The first question is about garden beds I set up with wood cores incolulated with stropharia mushrooms (Garden Giant). We've set up a couple more beds this year (mixed hardwoods in varying sizes, medium size chunks to sawdust) and due to a supply crunch, the stropharia culture I ordered is taking FOREVER to arrive. In fear of having the wrong fungus colonize these beds before the culture arrives, I took a few shovelfuls of soil from the already established beds along with some small bits of heavily colonized wood and added them to these beds. Question is, would this be effective all on its own? It seems like the stropharia is pretty darn aggressive, so much so that it doesn't really take much to completely colonize quite a lot of material. I'm wondering how little mycelial culture to how much substrate can we get away with (safely) when it comes to such aggressive varieties but in such non-sterile conditions.

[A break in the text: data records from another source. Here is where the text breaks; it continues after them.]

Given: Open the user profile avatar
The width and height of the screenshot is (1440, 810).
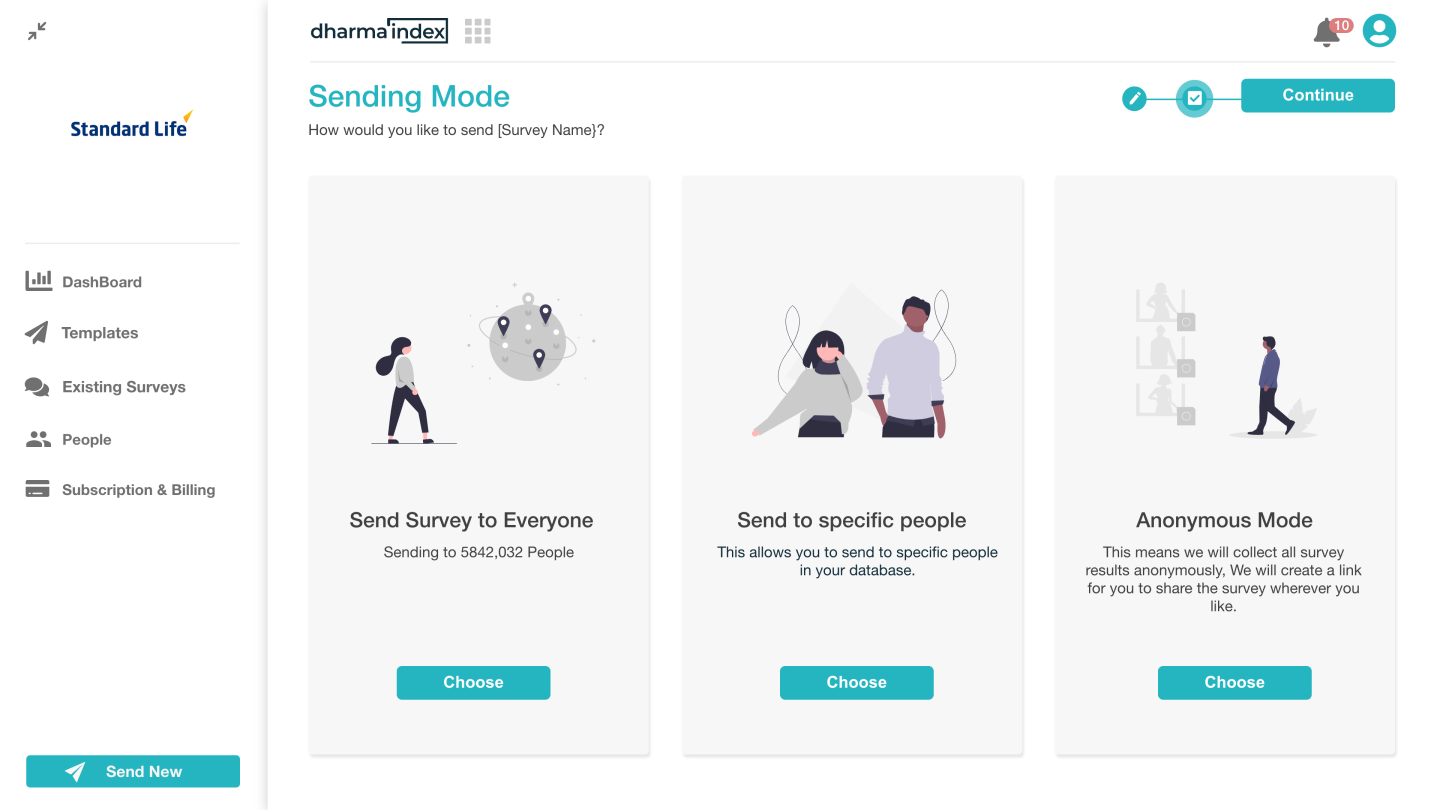Looking at the screenshot, I should coord(1379,31).
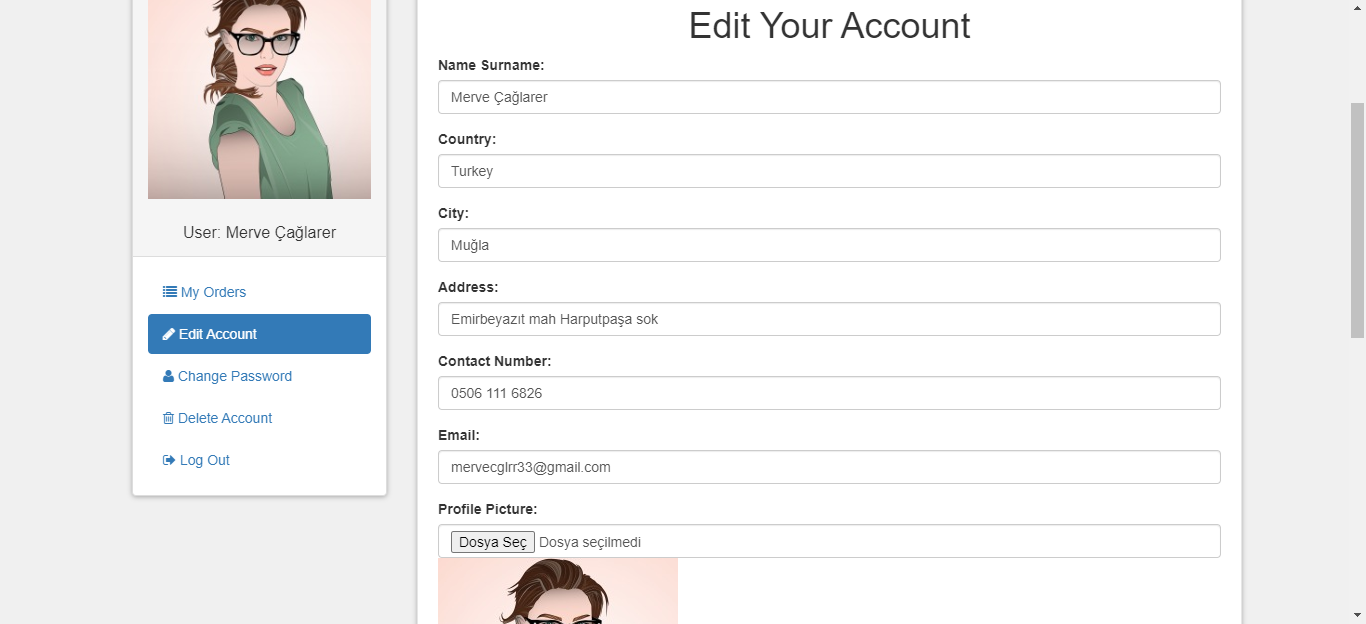This screenshot has height=624, width=1366.
Task: Click the pencil icon on Edit Account
Action: pos(169,333)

Second question is about shocking logs and totems into production for different varieties. We have logs inoculated with shittake, pearl oyster and blue oyster, as well as some totems with lions mane. They were set up in early spring 2 years ago now with no signs of fruiting thus far. The "cookies" of the totems are stuck together well and the logs did show signs of colonization on the cut-ends last summer. Are there different techniques that work better than others for particular varieties (X is better for shittake while Y is better for lions mane), or for totems vs standard log cultivation? I can't imagine throwing a whole totem into a barrel of water will be easy and giving a totem hard thumps could potentially separate those cookies...don't want to ruin the art before it's happened!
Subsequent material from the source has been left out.